“For a writing life to flourish, your mind has to go outwards.” —Richard Ford
As I dip my toes slowly back into the poetry, I find myself pondering why I stopped writing and more importantly what is it that allows a writing life to flourish. Discipline is the first and perhaps automatic answer any practicing writer will give. There is truth to this, but for me it wasn’t just about discipline. Even if I set aside time to write every day...I would just spend the time stuck. We have all been there. This writer’s block has been pervasive over the past several years. I asked myself over and over what could I do. Maybe I needed to work on my motivation? Maybe I had no more poems left in me. Maybe I just needed that inspiration. A visit from the muses.

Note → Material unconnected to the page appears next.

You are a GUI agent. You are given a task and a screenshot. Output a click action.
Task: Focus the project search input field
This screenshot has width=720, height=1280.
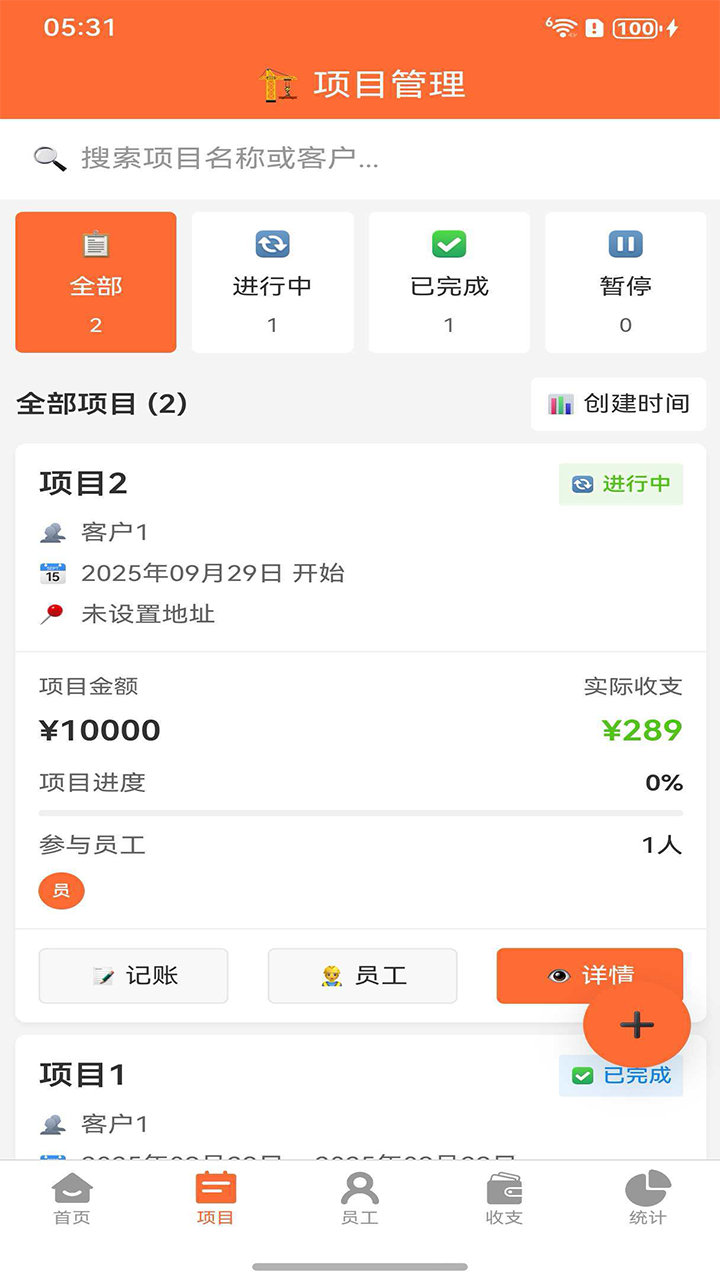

I was challenged in March, by a fellow poet and friend, to enter a contest. As it was the day of the contest there was no time to write something new. Additionally, I had to submit had to be an audio recording of the poem, which was nerve wracking. I prefer pen to paper for a reason. Her invitation to submit something however awakened a fledging growth within me. As I rifled through some recent work, asking them which one wanted the voice, which one wanted to be heard, the poem chose me.
This poem was bolder than some others. Vulnerable. It was about a man, presumably homeless, showering during rush hour on a busy D.C. expressway. The first reaction I received from some close friends I shared it with was, “Did this really happen?” Although this situation was more striking and unusual and uncomfortable than most...I realized that how much of the world do I miss when I am only looking inward. What other moments, poetic or not, are there inviting me in to experience humanity more fully?
As writer this outward gaze is what brings life to our work. Our poems, stories, essays...what if we made others the subject. Would it breathe a fresh breath of spring into our work? This April, I challenge you to look outwards. Perhaps then the pen will come to life again.